Resource URI Description
crucis://objective Parsed objective definition (JSON)
crucis://checkpoint Full checkpoint state (JSON)
crucis://task/{name}/test-suite Generated test suite source for a task
crucis://task/{name}/adversarial-report Adversarial report for a task (JSON)
crucis://constraints/{profile} Constraint profile definition (JSON)
crucis://plan Generated plan.md content
crucis://curriculum Implementation brief markdown

Security

Workspace authorization — Every tool call verifies the workspace is authorized before proceeding. A workspace must opt in via a marker file (.crucis/mcp_enabled) or the environment variable CRUCIS_MCP_AUTHORIZED=1. Unauthorized workspaces receive a WorkspaceNotAuthorizedError.

Path traversal prevention — All file path arguments are resolved (including symlinks) and checked against the workspace boundary. Null bytes in paths are rejected. Paths exceeding 4,096 characters are rejected. Any resolved path outside the workspace is blocked with a PathTraversalError.

Input size limits — Source code inputs (for crucis_check_constraints and crucis_submit_test_suite) are limited to 1 MB to prevent resource exhaustion.

Credential handling — API keys and secrets are read from environment variables, never from tool parameters.
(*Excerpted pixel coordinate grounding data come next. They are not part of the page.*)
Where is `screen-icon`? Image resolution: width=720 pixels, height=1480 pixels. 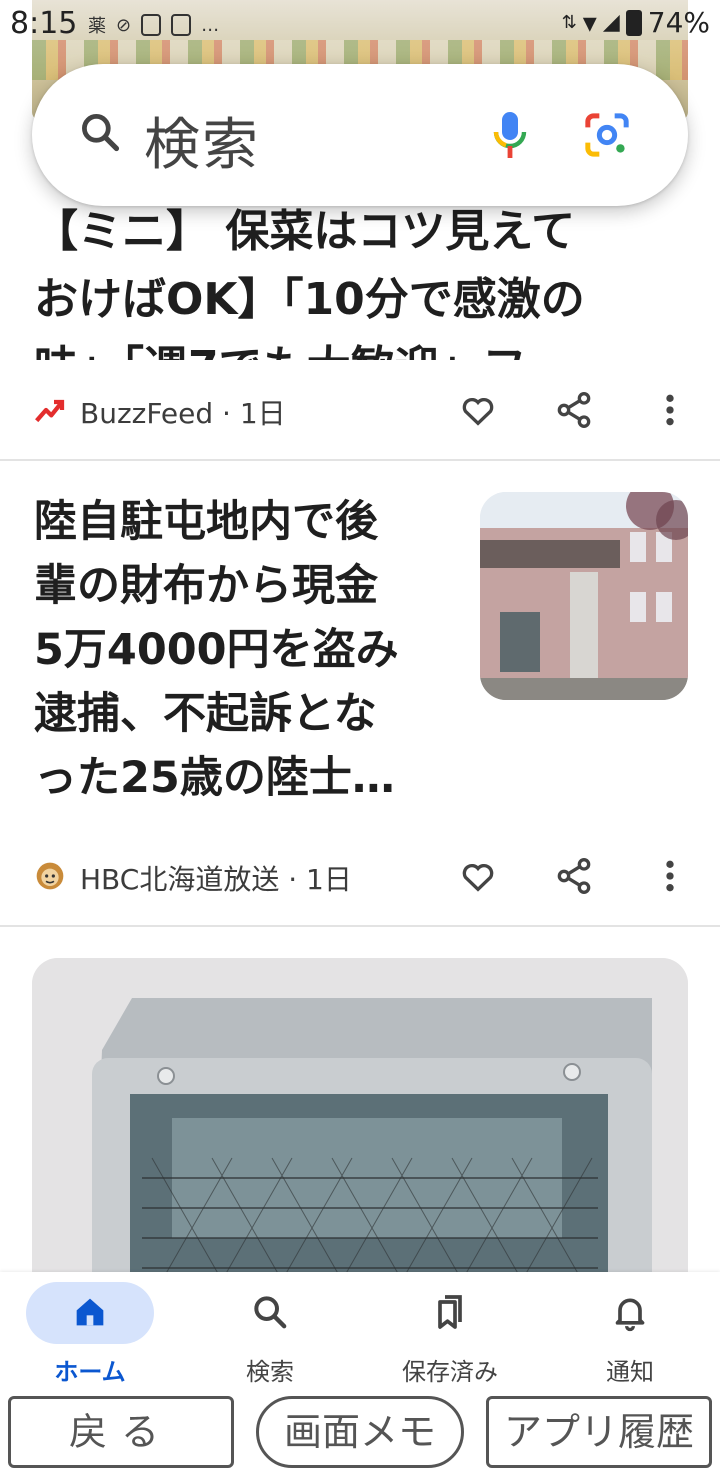 screen-icon is located at coordinates (182, 25).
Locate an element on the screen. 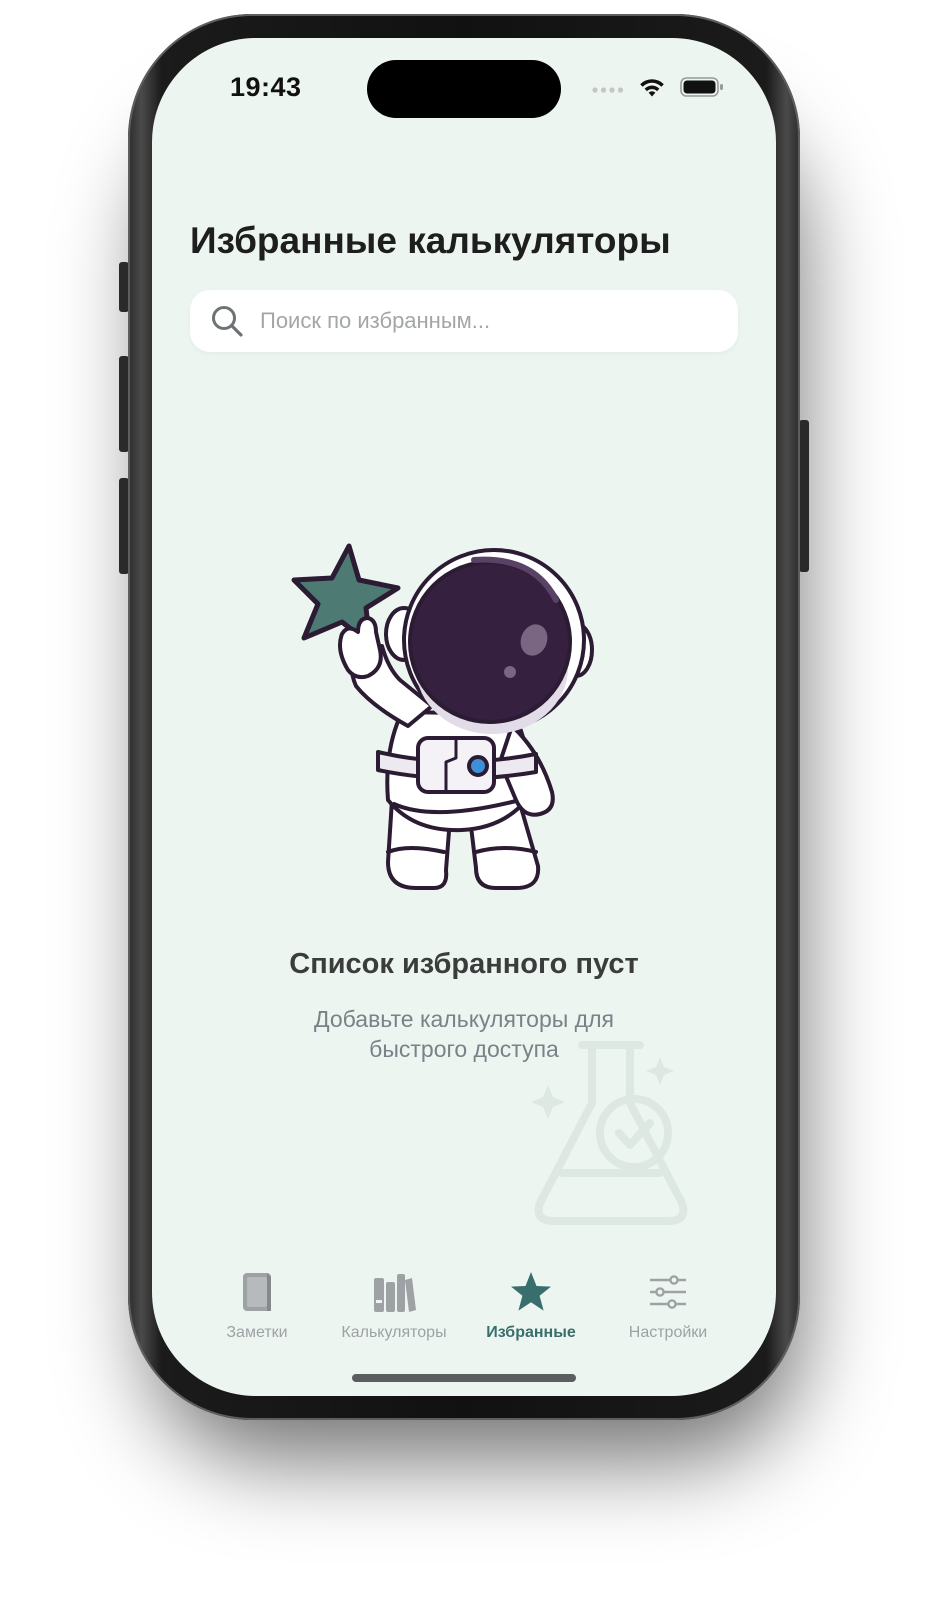 The width and height of the screenshot is (950, 1607). tab-favorites: Избранные is located at coordinates (531, 1308).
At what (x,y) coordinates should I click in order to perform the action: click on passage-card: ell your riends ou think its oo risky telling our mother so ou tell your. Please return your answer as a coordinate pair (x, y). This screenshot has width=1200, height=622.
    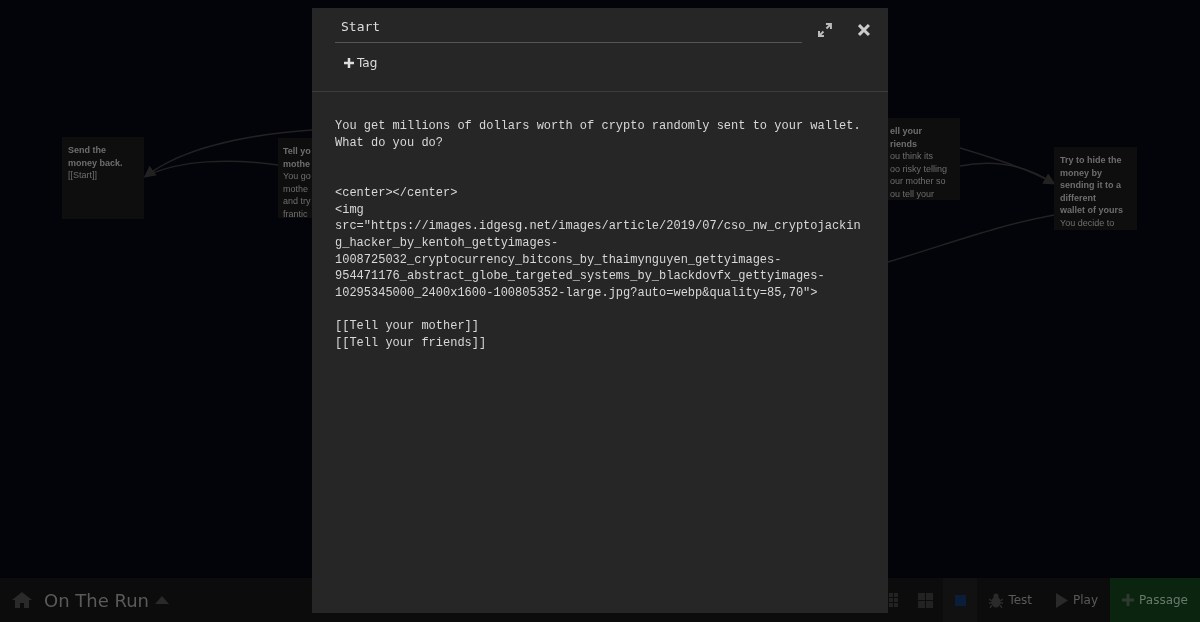
    Looking at the image, I should click on (924, 159).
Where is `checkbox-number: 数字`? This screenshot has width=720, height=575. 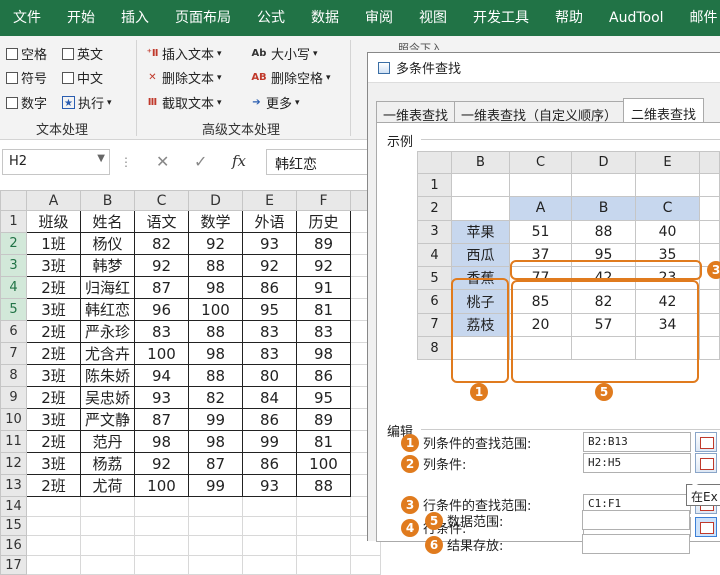 checkbox-number: 数字 is located at coordinates (26, 102).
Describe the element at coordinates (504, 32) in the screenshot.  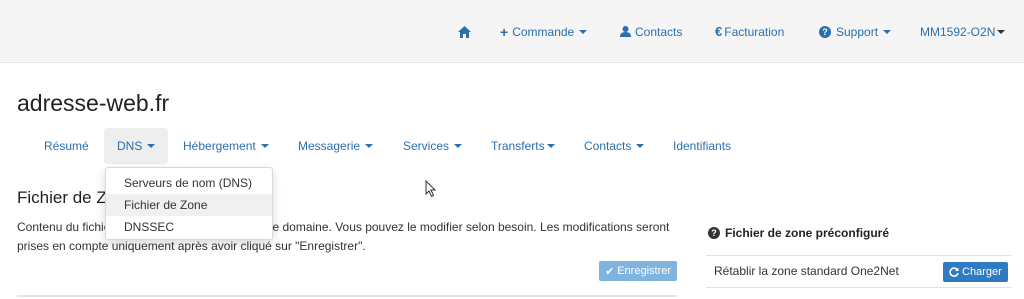
I see `plus-icon: +` at that location.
The server itself stores no credentials.

STDIO isolation — The server redirects Rich console output to stderr to prevent UI text from corrupting the JSON-RPC protocol on stdout.

Prompts (5)

Canned workflow templates your agent can invoke.

Prompt Description
setup-crucis Guide: scaffold workspace and configure objective (uses auto-holdout)
tdd-workflow Guide: full pipeline run with subprocess agents
verify-code-quality Guide: check a source file against required/advisory constraints
harden-tests Guide: run fit phase and review adversarial findings
agent-tdd-workflow Guide: step-by-step TDD where the agent does everything

Agent-friendly design

The MCP server is designed to minimize round-trips and guide agents through workflows.
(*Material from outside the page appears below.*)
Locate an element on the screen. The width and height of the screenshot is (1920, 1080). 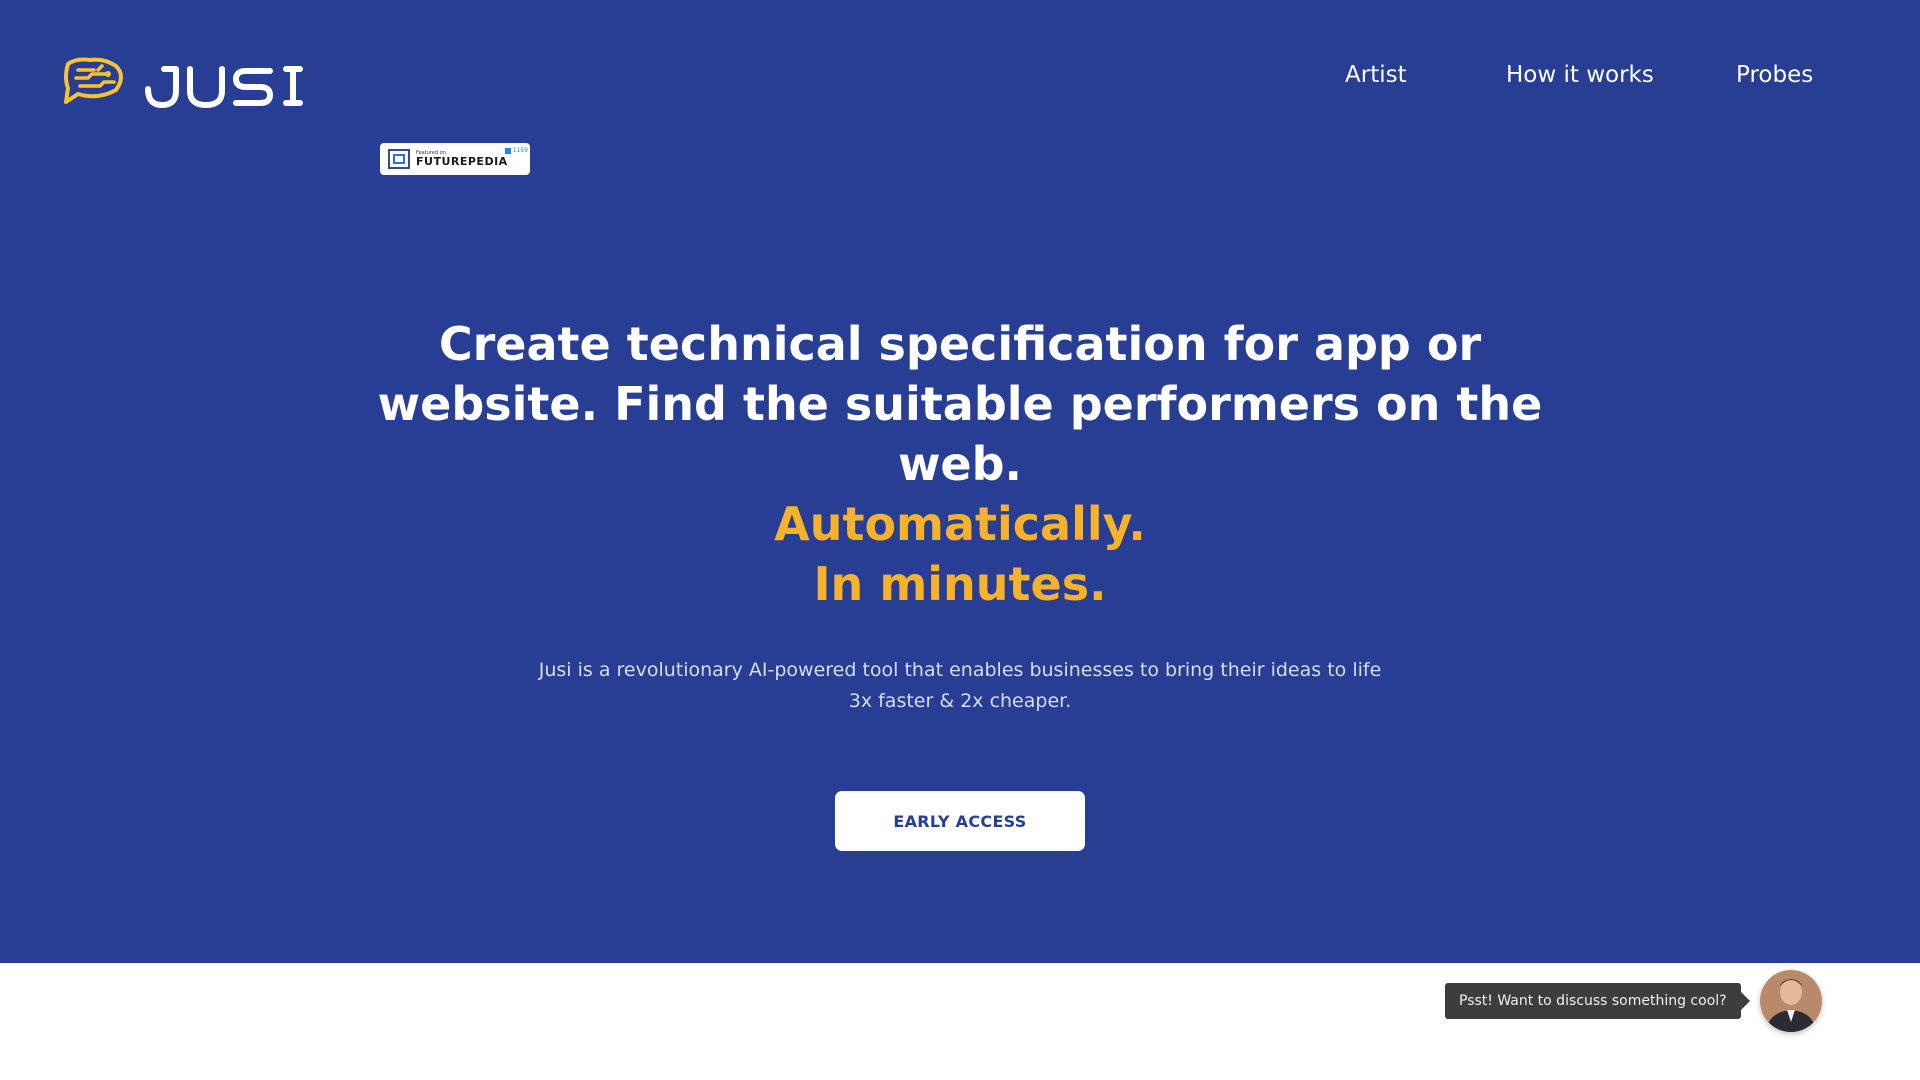
chat-widget: Psst! Want to discuss something cool? is located at coordinates (1634, 1001).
Tool annotations — Every tool declares its safety profile via MCP tool annotations. MCP clients that support annotations can auto-approve read-only tools and prompt for destructive ones.

Next-step hints — Every tool response includes a next_steps array that tells the agent exactly what to do next. The hints are contextual: success and failure produce different guidance.

Structured errors — Error responses include the exception type and an actionable hint.

Pre-validation — Long-running tools (crucis_run, crucis_run_fit) pre-validate the objective and profiles before starting. This catches typos and missing files immediately instead of failing minutes later.

Smart output truncationcrucis_verify_implementation keeps the tail of pytest output (where failures and the summary appear) rather than the head, so agents can see what actually failed.